HAMBA ALLAH
Tit 2:1-8.11-14; Luk 17:7-10
Misa Harian, Selasa 13 Nopember 2012,
Di Soverdi Surabaya
(P. Benediktus Bere Mali, SVD)
Kita hidup di antara aneka pandangan hidup yang menyertai
keberadaan kita. Beraneka warna paradigma itu, salah satunya adalah Hamba-isme di dalam relasi sosial.
Mendengar pandangan hamba-isme pasti muncul banyak reaksi,
ada yang menerima ada yang menyangkalnya dalam relasi sosial baik dalam
lingkungan makro maupun mikro.
Menolak karena bukan jamannya lagi orang menjadi hamba dalam
relasi sosial. Orang jaman ini menekankan kesetaraan dalam keberbedaan, bukan
supordinasi satu terhadap yang lain.
Menerima karena dalam relasi spiritual, hal ini sangat
penting. Relasi rohani antara manusia dengan Allah dibangun di atas pola hamba
dengan majikan. Manusia sebagai hamba sedangkan Majikan adalah Allah.
Yang menjadi pertanyaan adalah mengapa relasi antara manusia
dengan Allah didirikan di atas dasar paradigma seorang hamba dengan raja?
Alasan yang mewarnai pandangan relasi hamba dengan raja sebagai dasar relasi
dengan manusia adalah konteks zamannya. Pada zaman Yesus dalam sejarah
hidupnya, pandangan hambaisme bertumbuh subur dalam relasi sosial. Raja
memperlakukan rakyatnya sebagai hamba.
Pandangan ini digunakan Yesus dalam pewartaanNya. Meskipun
demikian, yang membedakan pandangan Hamba-isme dalam pandangan sosial pada saat
itu dengan pandangan spiritual yang dihadirkan di dalam pewartaan Tuhan Yesus
adalah sebagai berikut.
Pandangan dunia, hamba melakukan apa saja, entah itu baik
atau tidak baik, entah benar atau tidak benar, harus dilakukan oleh rakyat
untuk kesenangan raja atau penguasa, untuk egoisme raja atau pemimpin.

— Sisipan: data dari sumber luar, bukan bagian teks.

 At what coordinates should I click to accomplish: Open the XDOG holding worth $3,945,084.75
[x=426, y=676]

Sedangkan dalam pandangan rohani, hamba-isme yang dimaksud
adalah umat manusia melakukan yang sehat, entah itu sehat pikiran, sehat
kata-kata dan sehat perilaku dalam takaran kehendak Allah yang menyelamatkan
secara universal melintas batas-batas ciptaan manusia.

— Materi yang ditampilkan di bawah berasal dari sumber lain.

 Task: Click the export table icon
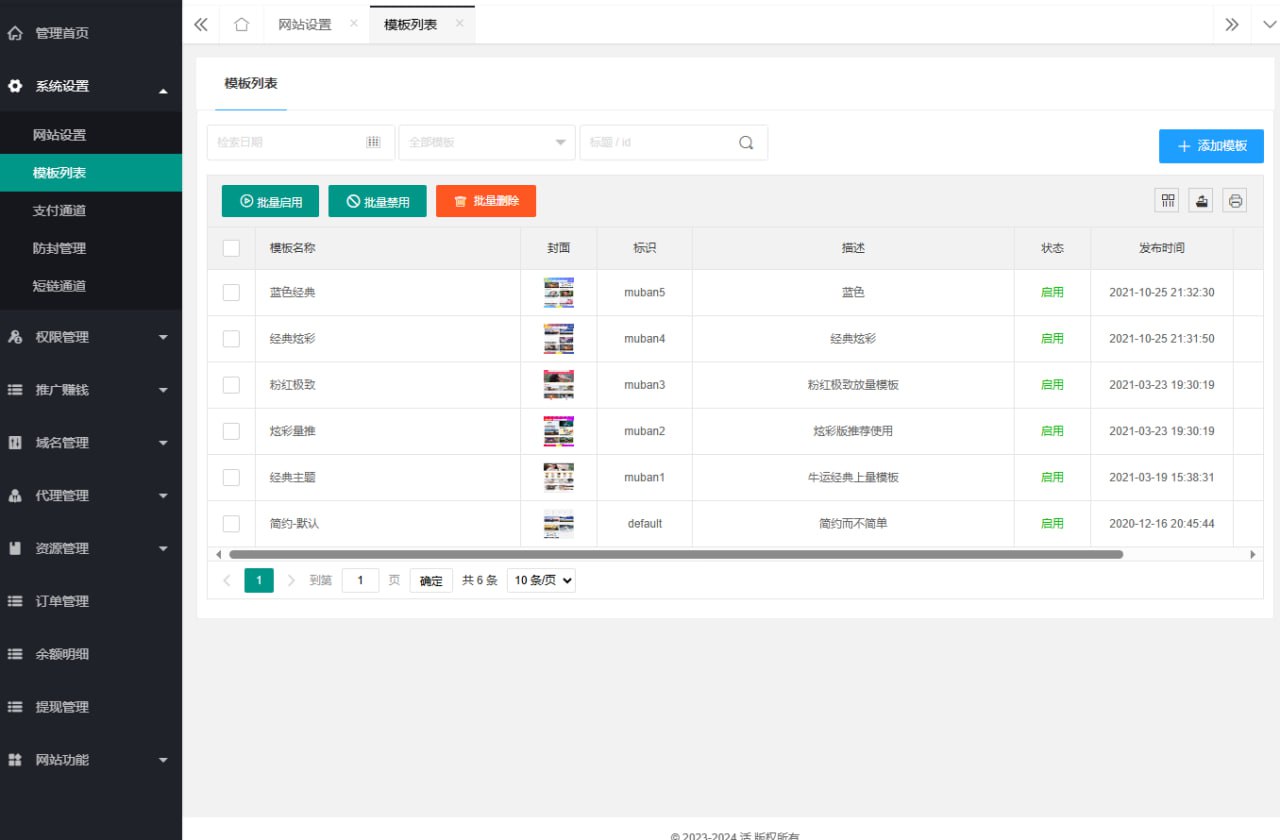click(1201, 201)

Dengan kata lain, Yesus menyetir pandangan dunia itu ke arah
yang spiritual, agar rakyat dalam konteks sipil dan umat dalam konteks keagamaan,
menjadi hamba dalam berelasi dengan atasan yaitu pemimpin dunia dan pemimpin
sipiritual, melakukan semua yang sehat: baik dan benar, untuk kebaikan,
kebenaran, kesejahteraan, keselamatan bersama.
Kita hidup sebagai hamba Allah. Artinya dalam komunitas manapun
habitat kita, kita bukan melaksanakan kehendak pribadi yang lebih bernuansa
egoistik, tetapi kita utamakan kehendak Allah yang membawa keselamatan yang
abadi.
Misalnya kita hadirkan habitualisasi keselamatan yang
bersumber dari Allah di dalam kehidupan berkeluarga. Kalau dulu anggota
keluarga jarang berkomunikasi secara langsung, dengan berbagai alasan, kini
berusaha dan mau berkorban untuk berkomunikasi secara langsung antara orang tua
dengan anak-anak, agar anak-anak mengalami cinta kasih orang tua secara
langsung, bukan melalui, ATM saja, telephone saja, sms saja. Kalau dulu
pikiran, kata, dan perilaku tidak atau kurang sehat, kini adalah saatnya untuk
memiliki dan membagikan iman yang sehat kepada sesama. Iman yang sehat itu
melahirkan pikiran, kata-kata dan perilaku yang sehati dengan kehendak Allah
yang menyelamatkan secara umum tanpa membeda-bedakan.